start
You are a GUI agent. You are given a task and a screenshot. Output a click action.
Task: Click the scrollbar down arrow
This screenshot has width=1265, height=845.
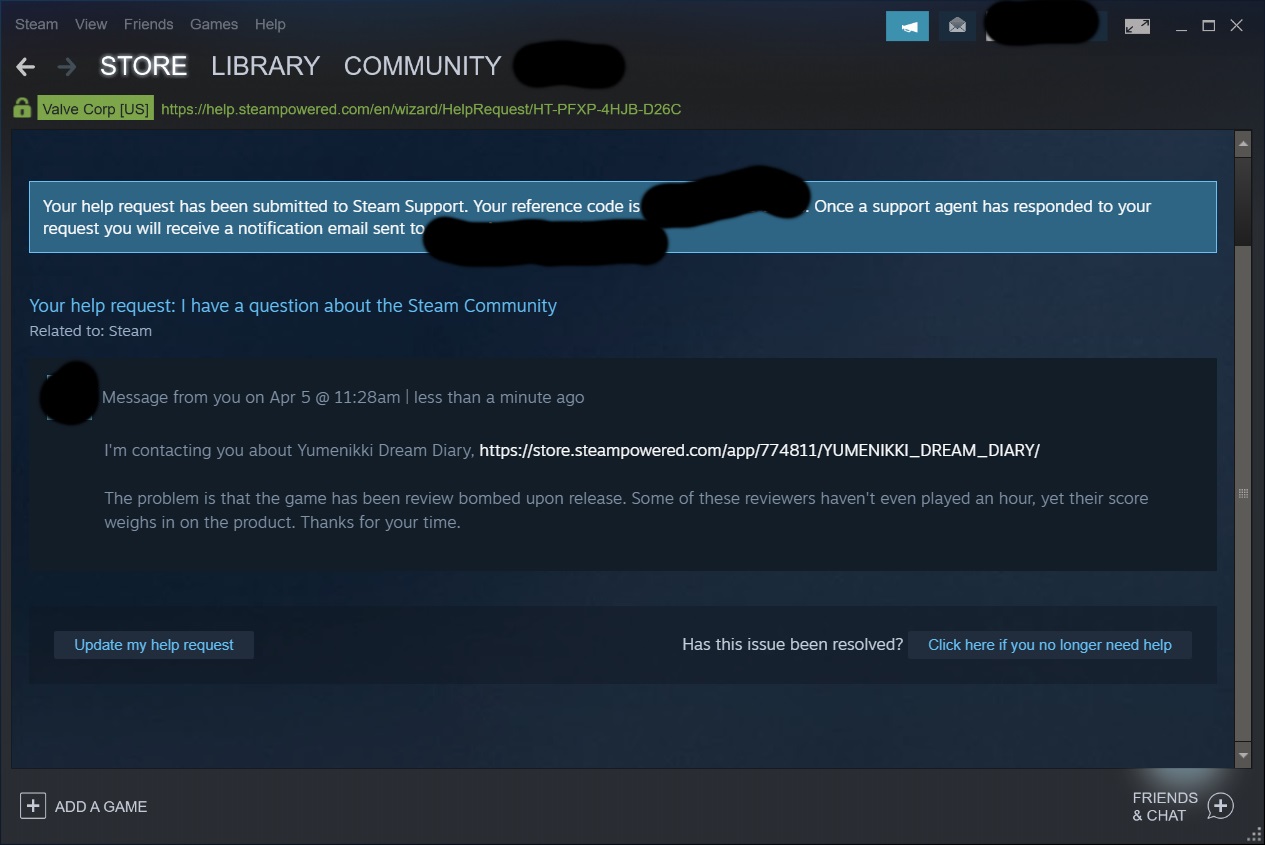pyautogui.click(x=1243, y=756)
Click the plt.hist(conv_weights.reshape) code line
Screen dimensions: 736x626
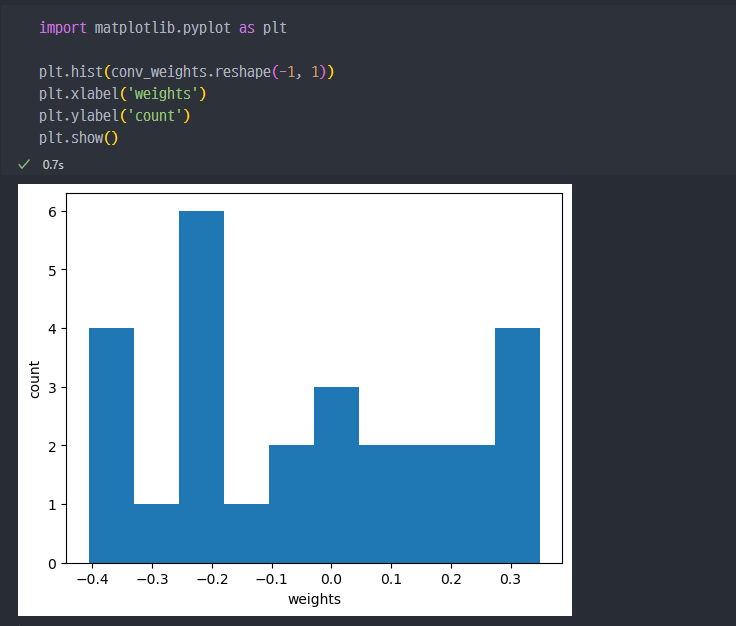pyautogui.click(x=186, y=72)
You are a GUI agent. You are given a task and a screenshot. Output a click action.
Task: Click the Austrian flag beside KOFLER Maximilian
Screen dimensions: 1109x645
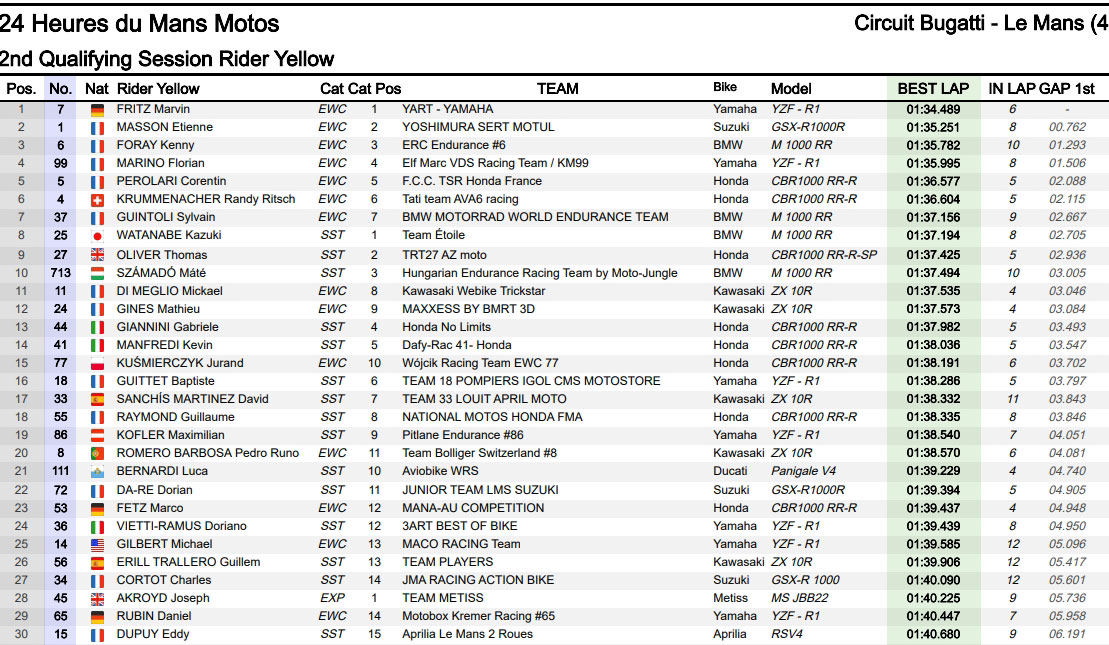(97, 435)
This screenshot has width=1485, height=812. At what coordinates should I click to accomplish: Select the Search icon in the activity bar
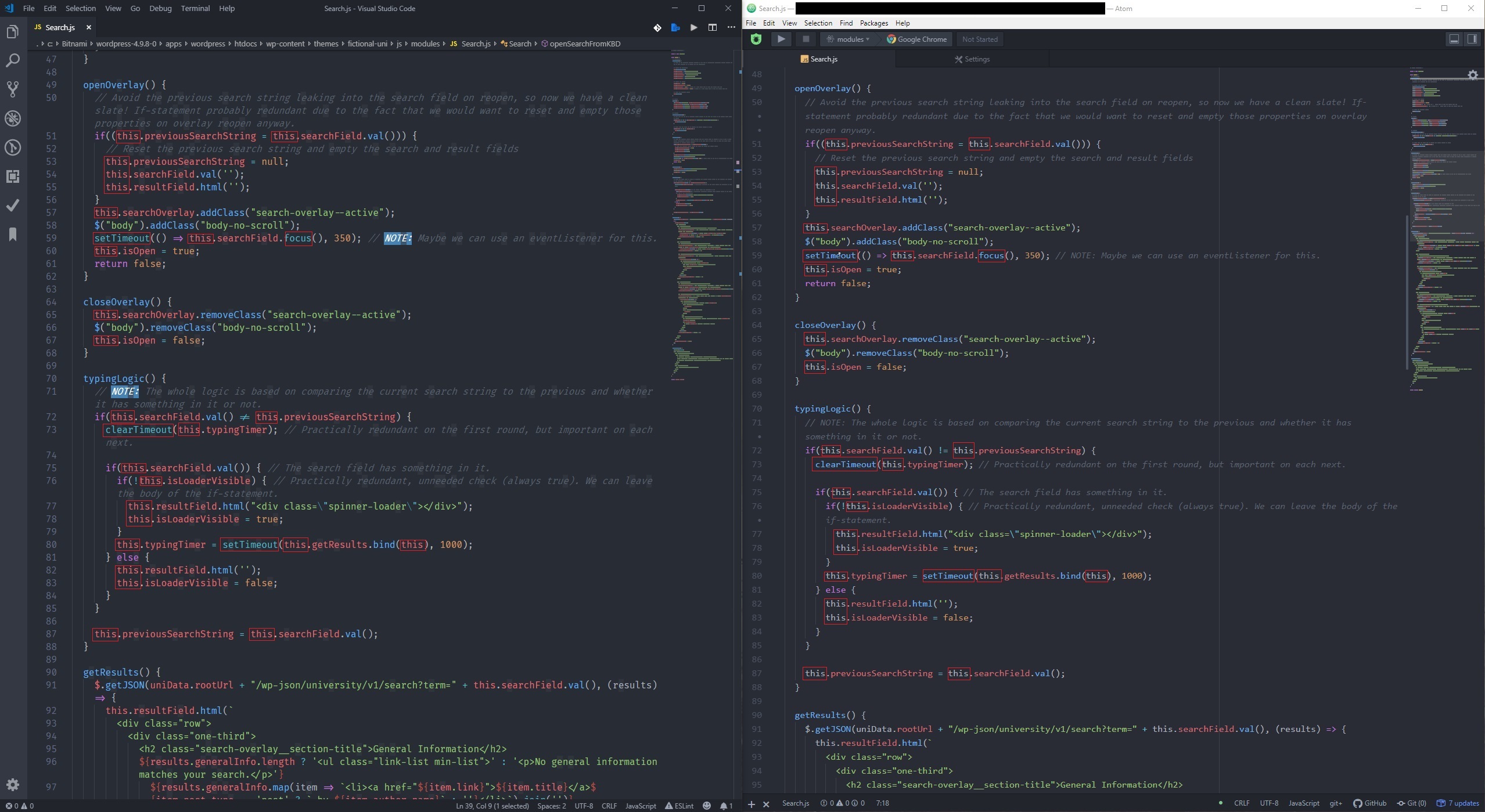[12, 60]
end
Given request: Pull out every line of the data that contains the string "height", and copy each one in full.

Problem solution:
This screenshot has width=1265, height=845.
This screenshot has width=1485, height=812. At what coordinates should I click to accomplish: Select the Search icon in the activity bar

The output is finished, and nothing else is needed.